Ten Steps & Counting

January 3rd, 2008 § 3 comments

“…Silence is un-American…”


It was perhaps a month ago that I was talking to my Dad, or listening rather, as he ranted about the latest book he had read on oil, global warming, torture, US supported dictators in South America, and into my mind popped memories of Germany. Images and words from that trip ran through my head as though they had something to do with the conversation on the other end of the line: the camps, the ovens, the museums, the monuments-standing on Hitler’s speakers stand at Zeppelin Field-the rally grounds in Nuremberg, the wasps at Sachsenhausen. I remembered the historians who came to speak with us, the Germans who tried to give us a sense of how they see their own history, and the things we muttered to ourselves. And, for whatever reason, as I came back to the conversation at hand, I thought this is why they didn’t leave. Movies, books, and Americans have often judged the Germans for not leaving their country in time, for “not seeing what was coming”, they ignored what seems to us in hindsight as obviously clear signs saying GO! As I listened to the unpleasant truths my Dad is just discovering that the Fossil comments upon everyday, I pictured Americans doing the same thing, not leaving because it seems impossible, because things will get better, the “pendulum will swing back”. We are “ignoring” just as obvious-possibly- signs that show many things that might be coming. Later that day, J sent me a link to an interview with Naomi Wolf about her new book on Democracy Now. She began the interview by mentioning the conversation that inspired her research, telling how one of her friends, the daughter of a Holocaust survivor, kept saying to her, “this is what happened in Germany” which she thought at the time was, as she put it, “extreme language”, until she began investigating the “blueprint” she would illustrate in her recently published book.

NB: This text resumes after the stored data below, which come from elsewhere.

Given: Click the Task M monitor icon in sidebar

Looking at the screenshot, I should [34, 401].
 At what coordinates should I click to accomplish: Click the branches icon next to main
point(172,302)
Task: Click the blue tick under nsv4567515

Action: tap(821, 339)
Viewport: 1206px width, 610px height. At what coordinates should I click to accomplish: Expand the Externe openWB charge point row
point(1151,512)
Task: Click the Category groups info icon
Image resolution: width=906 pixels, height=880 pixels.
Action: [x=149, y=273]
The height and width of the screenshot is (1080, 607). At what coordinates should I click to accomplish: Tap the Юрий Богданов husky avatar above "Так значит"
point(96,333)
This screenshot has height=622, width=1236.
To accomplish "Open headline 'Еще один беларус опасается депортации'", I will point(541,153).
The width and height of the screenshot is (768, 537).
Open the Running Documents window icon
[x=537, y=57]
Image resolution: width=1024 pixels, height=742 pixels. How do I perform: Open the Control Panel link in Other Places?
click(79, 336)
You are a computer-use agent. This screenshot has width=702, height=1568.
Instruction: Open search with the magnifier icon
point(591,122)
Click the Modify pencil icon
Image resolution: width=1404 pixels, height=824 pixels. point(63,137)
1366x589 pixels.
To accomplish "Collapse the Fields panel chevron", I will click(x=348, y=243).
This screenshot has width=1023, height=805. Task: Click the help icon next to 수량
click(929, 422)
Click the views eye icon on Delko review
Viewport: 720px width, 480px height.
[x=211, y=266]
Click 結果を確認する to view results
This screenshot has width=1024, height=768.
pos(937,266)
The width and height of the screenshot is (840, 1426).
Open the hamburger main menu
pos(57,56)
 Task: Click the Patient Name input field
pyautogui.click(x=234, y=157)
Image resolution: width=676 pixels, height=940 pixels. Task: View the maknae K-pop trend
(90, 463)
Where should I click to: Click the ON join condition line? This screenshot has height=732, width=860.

Naomi Wolf is very interesting to listen to, she is an articulate speaker, and she speaks convincingly about her book which outlines the “ten steps” historically enacted and repeated that turn an “open” society into a closed, a democracy into a dictatorship. I was expecting The End of America to be a dense work full of historical detail and proof of current links, although the knowledge that it is a bestseller should have tipped me off to the fact that this book is a fast read, summarizing all that is horrific and disturbing about our current administration in a mere 155 words. I have no doubt she could have written a much stronger book, and fully understand why she wrote it in such a simplified manner, why she tried so hard to defend her argument with the “Founders”, using them patriotically to illustrate her points so as not to appear unpatriotic-it reminded me of Dylan’s With God on our Side ballad. Her points are good, her information valuable, her guts in writing the book are admirable (considering the “list”), but her extensive bibliography is far more interesting a read, even at a glance. What does it feel like to be spoken to like an “average” American, and not someone who lives with a very well informed Fossil? I was reminded most of the “young adult” books I remember reading in middle school, the ones about the revolutionary war and colonial America, My Brother Sam is Dead, Johnny Tramain and so on. When I thought this I realized the comprehension level of Americans is not that of teenagers reading classics, but of 10,11, and 12-year-olds reading Scott O’dell.

“You don’t need ovens to create a fascist reality. All you need is fear.”

§ 3 Responses to Ten Steps & Counting"

  • a guzman says:

    On the other hand I don’t really think people are stupid, life teaches a lot more than education sometimes, for example you don’t have to take expensive classes on feminism at SAIC to notice how women are portrayed/treated in our society, it simply takes being a woman, education provides a context and rational for the feelings and suspicions we already harbor, it brings them away from our own ‘singular’ wondering to a place of group attention. People, I find, often know more than they let on, and I think the difference is some pursue what they don’t like and others justify it or try not to think about it to save themselves from unpleasant quandaries. “What are you going to do about it” should really be “What are we going to do…”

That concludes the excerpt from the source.